The Union of Concerned Scientists’ ploy with this report was to attempt to put a date on when various calamities would occur or begin to unfold. “What is different in this report is the estimates of how soon this could happen,” the Post intones. “In 20 years, the landscape will be noticeably different. In 80 years, dramatically so.”
By 2035, it said about 170 communities could “face chronic inundation,” which it defines as 26 or more days of flooding per year. That’s twice the current total, the report says. By 2060, that total would climb to 270 and by 2100, it would stand at 490 communities.
The town of Crisfield, Md., could lose half its landscape in the next 20 years, the report says, and Ocean City could find itself facing a similar fate by 2060.
The Post story then outlines a number of ways Maryland already is spending public money to combat this. “Sea level rise is what the state has been preparing for,” Catherine McCall, director of coastal planning in the state’s Department of Natural Resources office, said.
Only sea level rise is one area climate scientists have traditionally outkicked their coverage. Sea levels have risen about 8 inches since reliable records began to be kept in the 1880s and even worst-case scenarios from the areas thought most to be in the crosshairs predict only a 15-inch increase by the end of this century.
The Post report uncritically presents every conclusion of the Union of Concerned Scientists analysis as fact. The organization uses that term – analysis – because the alternatives are not quite accurate. This is no study – the Union of Concerned Scientists doesn’t do much in the way of original studies. It’s certainly no experiment.
What it is is a survey of literature by others similarly conflicted by receiving grants from people who want to control the lives and livelihoods of others by invoking “science” and scare tactics about future environmental “disasters.”
Like a lot of things on the left, the Union of Concerned Scientists benefits a lot from its name. One pictures white lab coats hung side-by-side as far as the eye can see at its conventions. But anyone with $25 can become a member of the union and a concerned scientist. It is nothing but another left-wing advocacy group – that began by protesting the U.S. research community was doing too much to help the military.

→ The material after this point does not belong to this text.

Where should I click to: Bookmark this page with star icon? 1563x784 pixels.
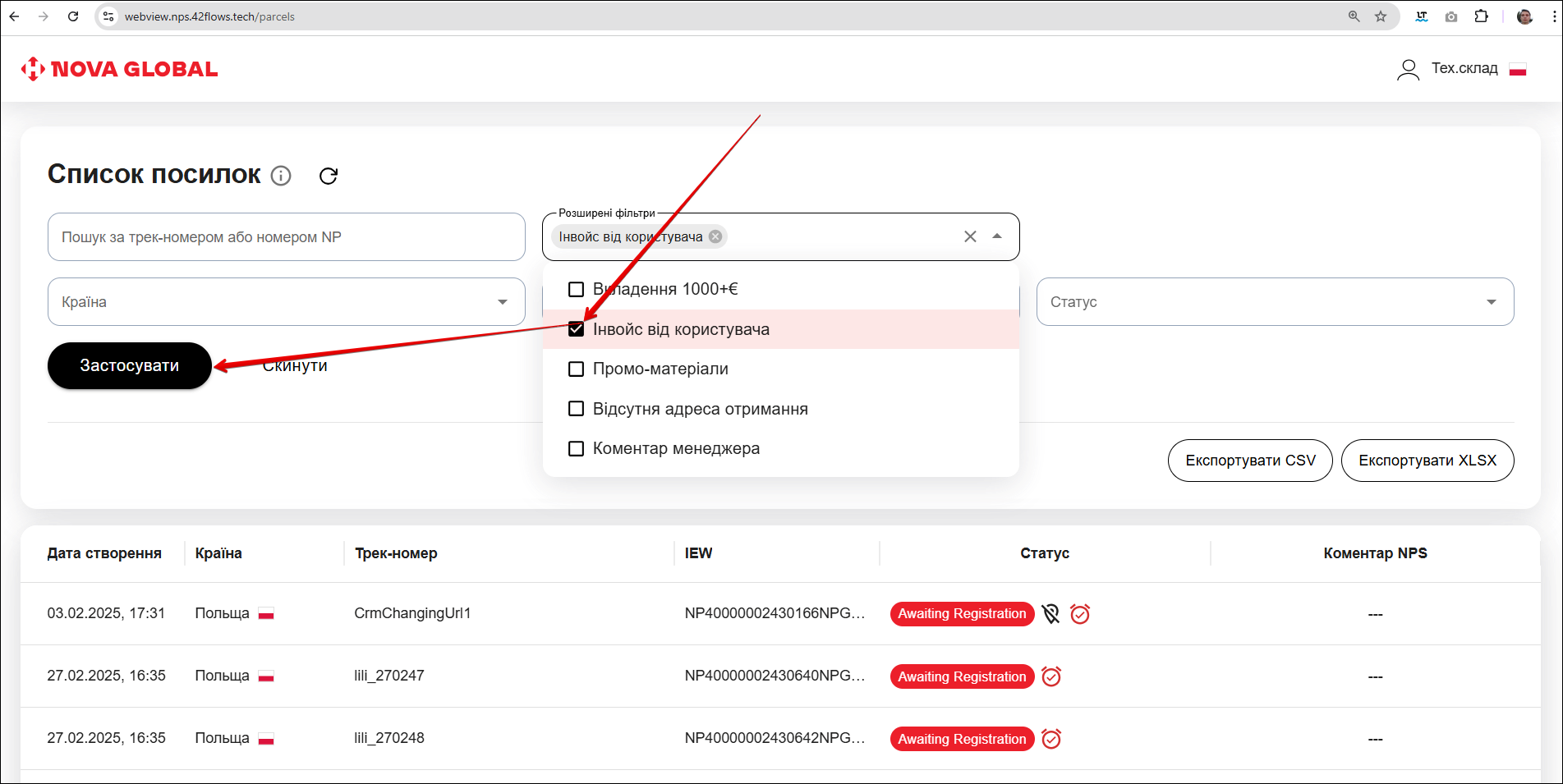1381,16
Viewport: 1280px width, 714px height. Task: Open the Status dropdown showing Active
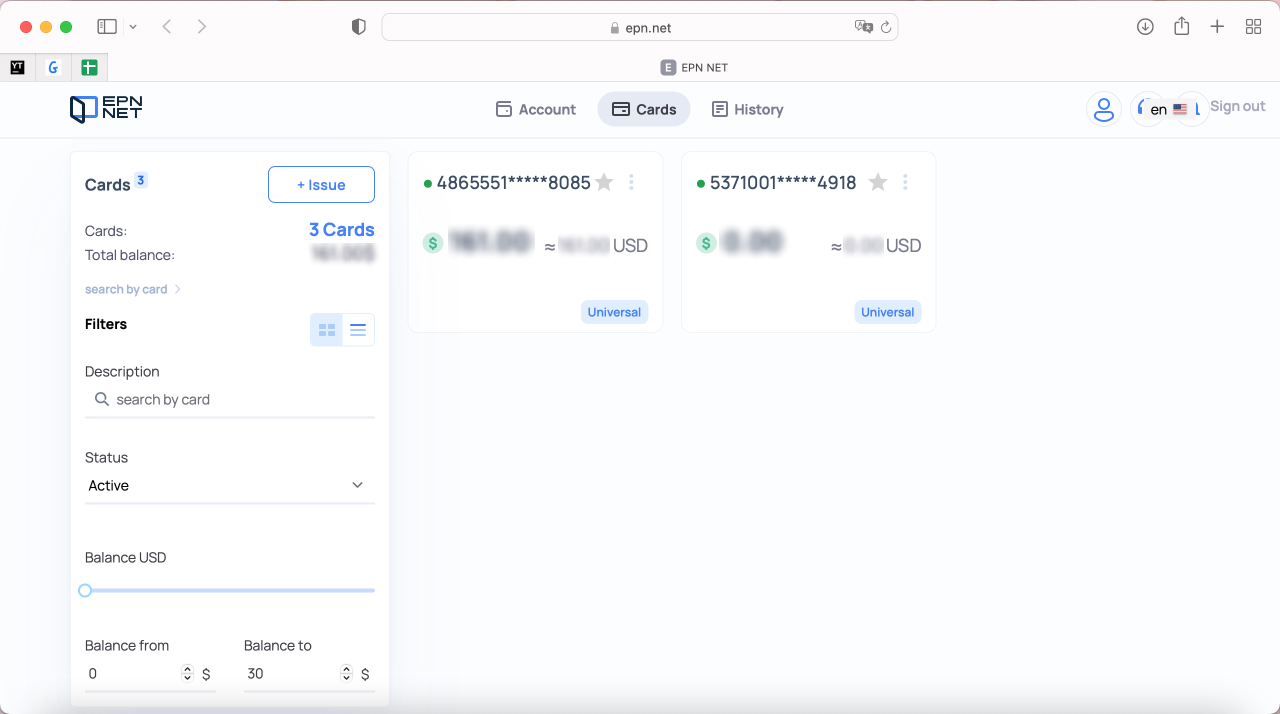(x=229, y=485)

It has railed against nuclear power, President Reagan’s Strategic Defense Initiative and the Vietnam War. Its luminaries have included Noam Chomsky and Carl Sagan. It unleashed a pressure campaign against General Electric when the company donated $325 to the libertarian Reason magazine as part of a program in which it matched funds its employees donated to charity. It did this even though General Electric donated more than $497,000 that year to environmentally conscious organizations.
It also has been a leader in efforts by state attorneys general in New York and elsewhere to attempt to use the RICO Law, which was intended to catch drug kingpins, against ExxonMobil for what it claims is a campaign of deception by the energy company concerning global warming.
The organization is funded by reliably left foundations. It pursues a reliably leftist bent in its policy initiatives. It publishes “analyses” based on the writings of reliably left political apparatchiks so long as those writings hew the company line.
Left-wing policy organizations are, of course, free to operate as they choose and advocate for what they want. But when a newspaper that purports to report on truth as opposed to political spin presents that report as truth on which public spending decisions should be made, it forfeits its role as an advocate for the public and embraces one as an advocate for left-wing politics as usual.
Who pays the price? The taxpayers who, based on these “analyses” and media’s uncritical acceptance of their conclusions, are forced to spend enormous sums of money defeating a problem that may well not even exist.